Section 3 presents the proposed supervised manifold learning method involving an adaptive neighbor strategy, the extraction of multi-space feature information, and the discriminative fusion of multiple pieces of feature information.
Section 4 conducts an evaluation of the model’s clustering and classification capabilities, analyzing and comparing the proposed approach in this paper with traditional manifold learning methods from both qualitative and quantitative perspectives. Finally,
Section 5 provides a comprehensive summary of the entire paper.
5. Conclusions
Addressing the issue of dimensionality is a challenge in the current field of intelligent fault diagnosis of rolling bearings, so this paper proposes a supervised manifold learning method that integrates multiple pieces of feature information for diagnosing rolling bearing faults. Firstly, an adaptive nearest neighbor strategy is employed to reconstruct the manifold neighbor graph. Subsequently, multiple spatial transformation techniques are introduced to acquire feature information in different spaces. Notably, an innovative exponential linear kernel function and the KS-Isomap algorithm are presented to enrich the feature space with novel information. The multi-space feature information is then fused with discriminative information derived from the data labels, leading to the development of a supervised manifold learning method for feature extraction. Finally, this method is employed in collaboration with classifiers to conduct fault diagnosis on rolling bearings. The experimental validation using the CWRU open dataset and our laboratory-built experimental data demonstrates that the proposed AN-MSDIS-Isomap algorithm outperforms traditional manifold learning methods in clustering, dimension reduction, and fault diagnosis. It exhibits consistently good classification accuracy across various classifiers, with the highest classification accuracy reaching 100%.

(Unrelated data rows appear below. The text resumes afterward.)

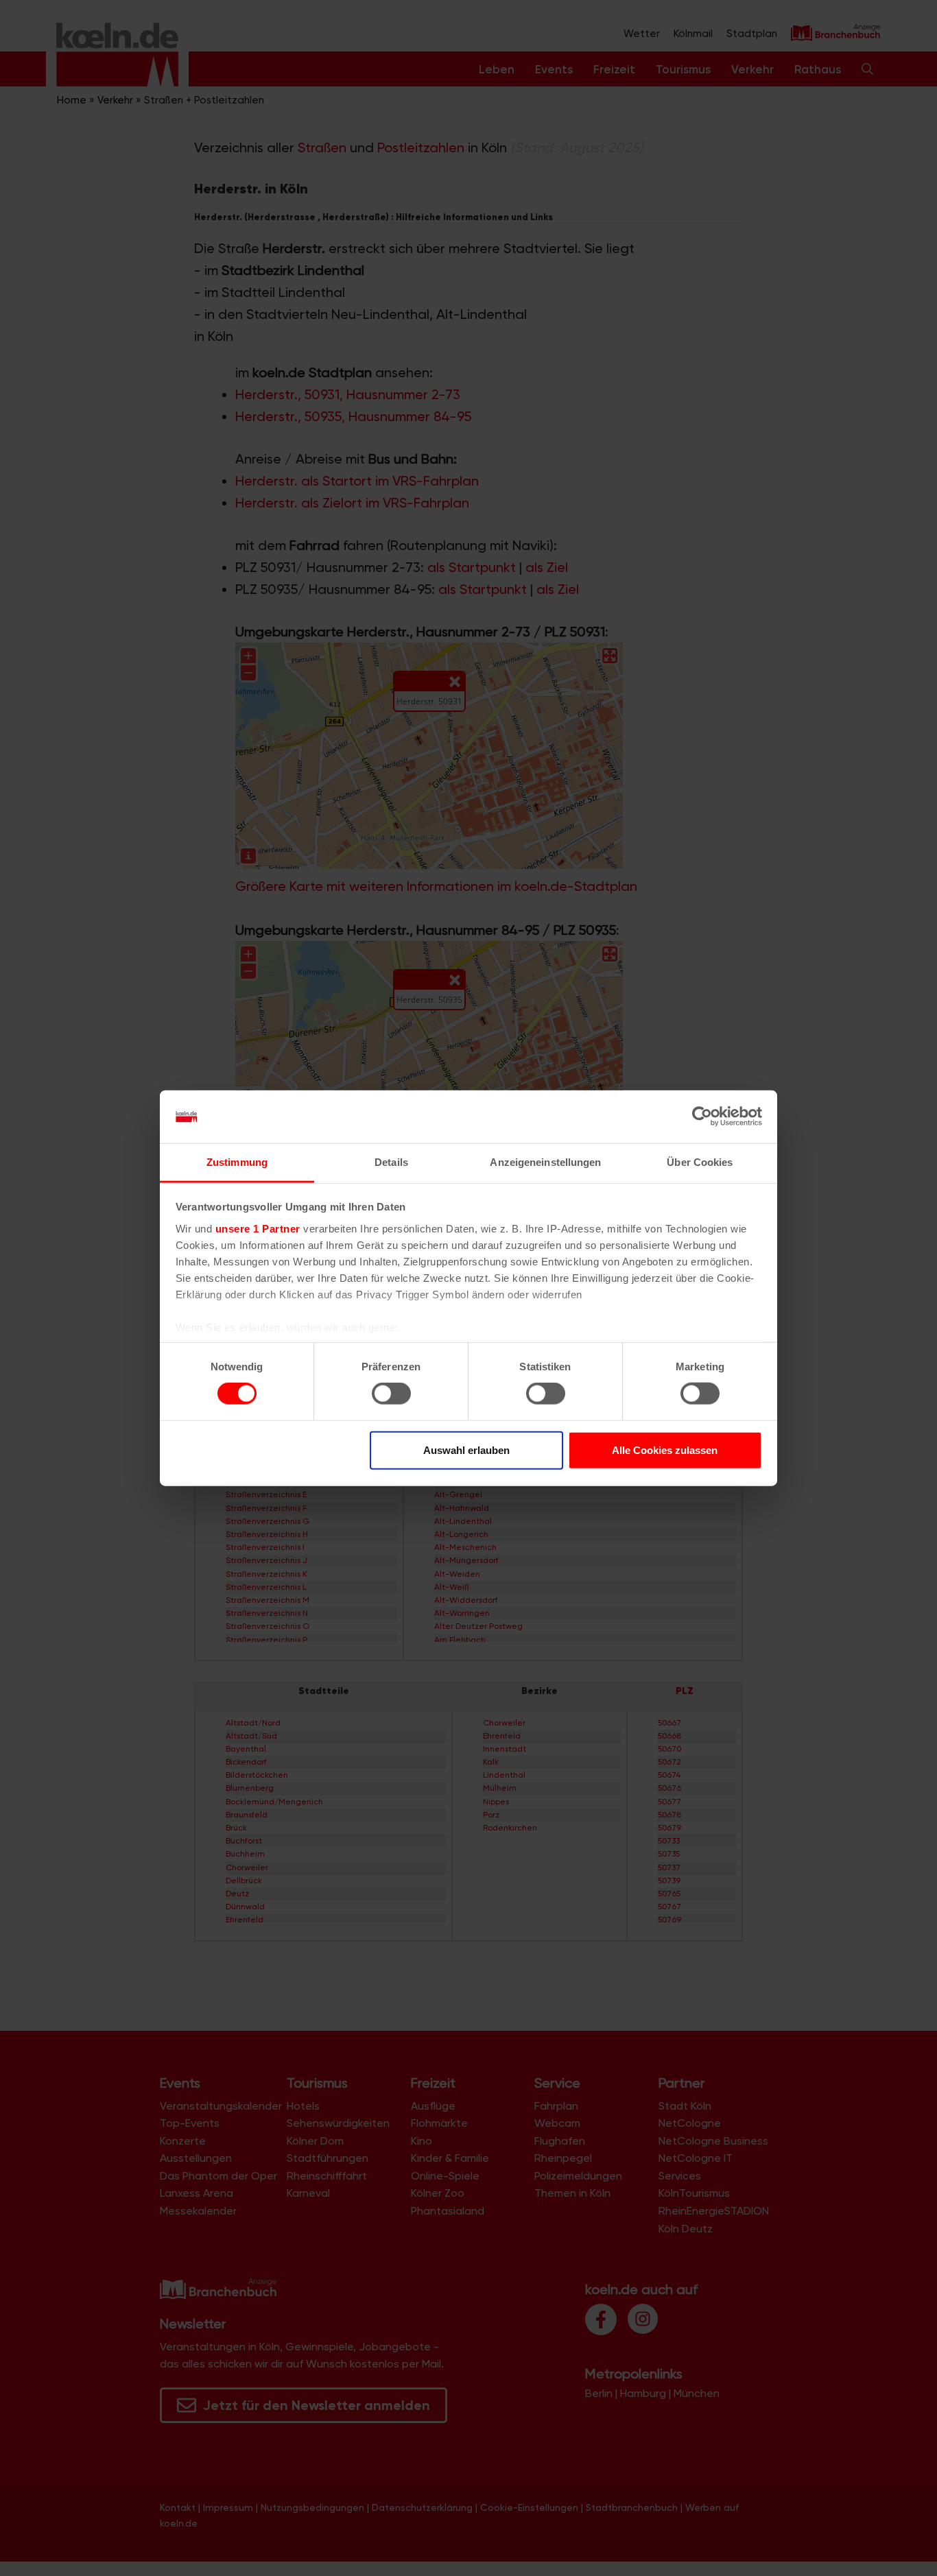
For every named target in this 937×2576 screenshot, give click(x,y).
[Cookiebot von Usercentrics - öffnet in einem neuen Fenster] (702, 1116)
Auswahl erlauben (466, 1449)
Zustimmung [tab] (237, 1162)
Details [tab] (391, 1162)
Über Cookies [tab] (700, 1162)
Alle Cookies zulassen (664, 1449)
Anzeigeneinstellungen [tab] (545, 1162)
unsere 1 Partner (257, 1229)
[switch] (391, 1394)
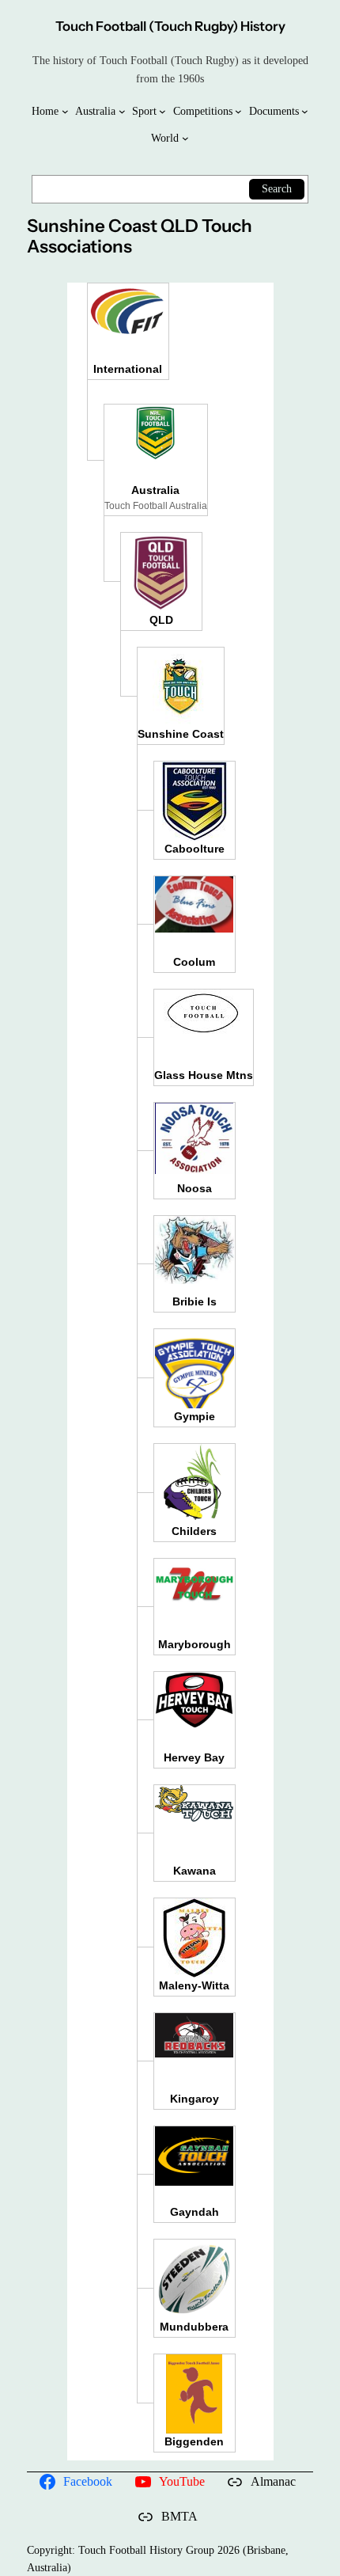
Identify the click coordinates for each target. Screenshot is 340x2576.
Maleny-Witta (194, 1985)
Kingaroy (194, 2098)
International (127, 369)
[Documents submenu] (304, 111)
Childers (194, 1531)
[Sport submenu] (162, 111)
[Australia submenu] (122, 111)
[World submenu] (185, 138)
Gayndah (194, 2212)
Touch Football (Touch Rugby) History (170, 26)
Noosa (194, 1188)
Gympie (194, 1416)
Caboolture (194, 848)
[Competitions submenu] (238, 111)
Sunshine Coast (181, 734)
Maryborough (194, 1644)
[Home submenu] (65, 111)
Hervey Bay (194, 1757)
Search (277, 188)
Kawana (194, 1870)
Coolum (194, 962)
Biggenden (194, 2441)
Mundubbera (194, 2326)
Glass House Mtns (203, 1075)
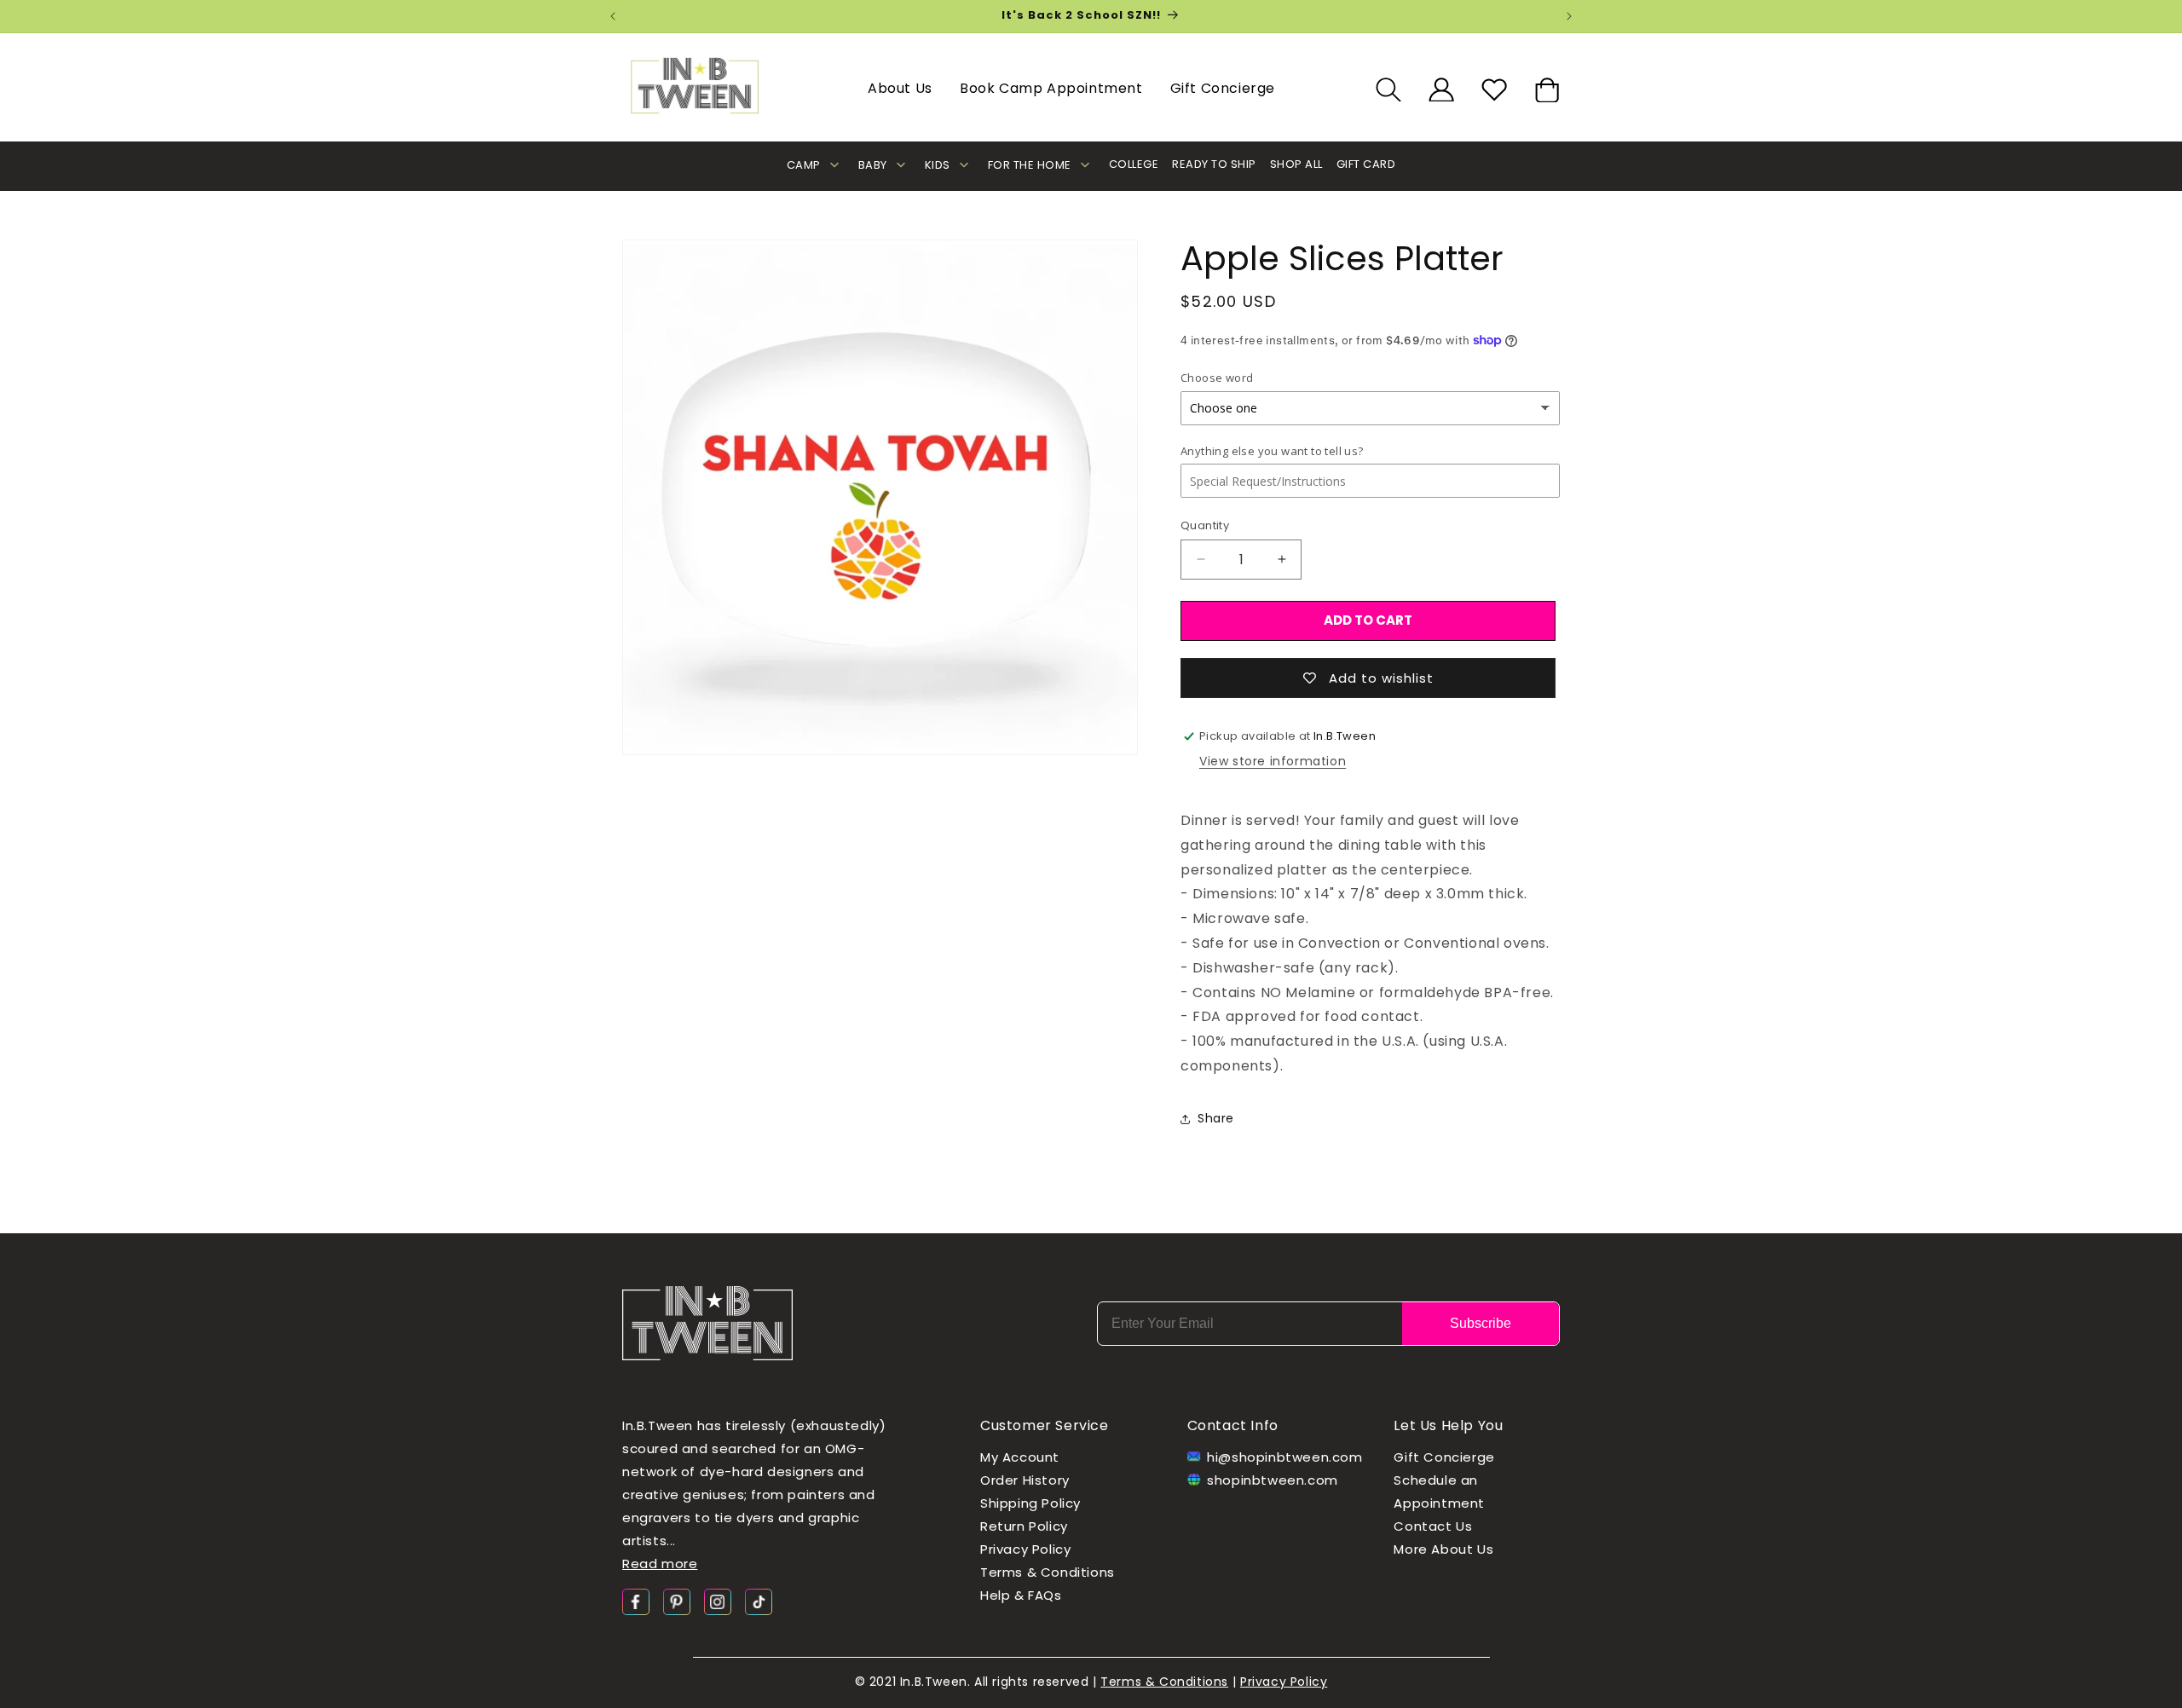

The proposed method addresses the challenge of dimensionality and effectively extracts significant features representing the data. When combined with a classifier, it performs well in fault diagnosis tasks. Future research will focus on fault diagnosis tasks for bearing vibration signals in strong noise environments and the optimization of fault diagnosis performance between algorithms and different classifiers. Meanwhile, aiming to solve the problem of the high computational complexity of machine learning algorithms, research on methods to reduce computational costs and improve computational efficiency should be conducted.